Fat Chicks in SFF – Alis Franklin
One of the things I loved about this series last year was that it made me think. Each essay pointed out things I’d never considered, or helped me to get a better understanding of other people’s experiences. This year’s essays are no different.
In reading Alis Franklin‘s post, one of the things that stood out for me was a comment toward the end. She talks about how it’s easy not to think representation matters when you see yourself in so many stories that you don’t comprehend what it’s like to not see that reflection…but that it’s also easy to think it doesn’t matter when you never see yourself. Because your invisibility becomes “normal,” and it never even occurs to you that it could or should be any different.
I was in high school. I had glasses, dead-straight straw-brown hair with bangs a decade out of fashion, and a tendency to wear too-big tie-died t-shirts featuring screen prints of aliens and dragons. I was good at English, bad at Math, terrible at sport, and spent most lunchtimes playing games with colons in the name, like Magic: the Gathering and Werewolf: the Apocalypse.
In other words, it was the 90s, I was a nerd, and I knew I was never going to be a hero.

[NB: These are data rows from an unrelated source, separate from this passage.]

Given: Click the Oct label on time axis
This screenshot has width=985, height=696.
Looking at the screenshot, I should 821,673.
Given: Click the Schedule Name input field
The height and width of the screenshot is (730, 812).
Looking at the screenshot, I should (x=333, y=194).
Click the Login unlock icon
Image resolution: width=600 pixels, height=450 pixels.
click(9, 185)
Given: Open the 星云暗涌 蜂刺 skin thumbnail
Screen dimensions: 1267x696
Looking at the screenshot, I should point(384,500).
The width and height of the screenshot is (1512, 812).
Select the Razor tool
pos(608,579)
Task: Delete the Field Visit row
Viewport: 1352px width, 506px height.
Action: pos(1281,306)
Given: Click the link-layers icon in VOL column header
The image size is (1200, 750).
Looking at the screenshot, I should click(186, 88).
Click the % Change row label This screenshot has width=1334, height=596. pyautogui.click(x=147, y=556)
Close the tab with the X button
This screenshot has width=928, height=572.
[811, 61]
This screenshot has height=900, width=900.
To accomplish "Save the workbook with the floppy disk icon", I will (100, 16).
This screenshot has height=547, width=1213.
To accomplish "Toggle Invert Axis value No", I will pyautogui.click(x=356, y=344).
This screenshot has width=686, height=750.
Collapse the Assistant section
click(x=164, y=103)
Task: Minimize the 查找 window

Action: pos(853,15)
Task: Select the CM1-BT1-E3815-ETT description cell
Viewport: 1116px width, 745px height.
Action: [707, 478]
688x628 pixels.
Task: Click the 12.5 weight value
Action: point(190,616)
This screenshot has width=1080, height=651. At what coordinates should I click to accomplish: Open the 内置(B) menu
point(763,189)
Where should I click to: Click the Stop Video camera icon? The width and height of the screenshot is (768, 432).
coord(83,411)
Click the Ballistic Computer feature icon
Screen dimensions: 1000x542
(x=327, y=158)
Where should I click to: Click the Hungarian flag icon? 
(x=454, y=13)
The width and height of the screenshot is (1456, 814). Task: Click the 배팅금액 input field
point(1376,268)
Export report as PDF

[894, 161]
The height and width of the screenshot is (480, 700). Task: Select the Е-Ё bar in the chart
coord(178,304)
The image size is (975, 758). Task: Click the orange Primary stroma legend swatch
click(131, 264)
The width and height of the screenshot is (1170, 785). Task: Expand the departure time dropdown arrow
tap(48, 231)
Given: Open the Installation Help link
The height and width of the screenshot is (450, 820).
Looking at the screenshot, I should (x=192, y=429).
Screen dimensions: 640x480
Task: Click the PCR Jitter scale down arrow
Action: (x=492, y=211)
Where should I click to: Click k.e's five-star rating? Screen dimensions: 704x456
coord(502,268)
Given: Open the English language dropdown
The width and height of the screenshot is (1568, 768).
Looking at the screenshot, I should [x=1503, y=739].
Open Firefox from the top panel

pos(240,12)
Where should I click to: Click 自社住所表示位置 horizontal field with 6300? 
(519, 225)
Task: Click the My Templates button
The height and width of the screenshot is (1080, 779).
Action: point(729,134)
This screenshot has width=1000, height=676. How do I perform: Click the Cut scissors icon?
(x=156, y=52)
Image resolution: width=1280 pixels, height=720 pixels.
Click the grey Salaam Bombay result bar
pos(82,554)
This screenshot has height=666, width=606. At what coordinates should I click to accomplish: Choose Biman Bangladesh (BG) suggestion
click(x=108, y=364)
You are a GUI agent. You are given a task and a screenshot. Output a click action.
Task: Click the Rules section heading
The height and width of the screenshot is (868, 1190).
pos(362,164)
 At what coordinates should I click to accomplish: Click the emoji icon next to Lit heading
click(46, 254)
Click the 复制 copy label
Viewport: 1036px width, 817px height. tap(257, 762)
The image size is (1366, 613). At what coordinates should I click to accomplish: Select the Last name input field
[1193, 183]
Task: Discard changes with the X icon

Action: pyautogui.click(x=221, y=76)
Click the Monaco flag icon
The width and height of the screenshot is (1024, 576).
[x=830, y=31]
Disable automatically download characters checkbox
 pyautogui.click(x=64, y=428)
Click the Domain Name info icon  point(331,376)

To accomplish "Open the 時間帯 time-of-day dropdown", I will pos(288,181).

Don’t get me wrong. This latter realization wasn’t because of the bookishness, the bad fashion sense, or even my complete inability to run or catch or throw. It wasn’t because I had no friends. I had plenty (all the better to play TCGs and RPGs with). I wasn’t because I was bullied (I wasn’t), or didn’t date (I did).
It wasn’t even because I was a girl. Well, not really. At least, that was only half of it.
Because that’s the thing, isn’t it? I knew, at the tender age of thirteen, that I would never be a hero because I was a girl, and I was fat.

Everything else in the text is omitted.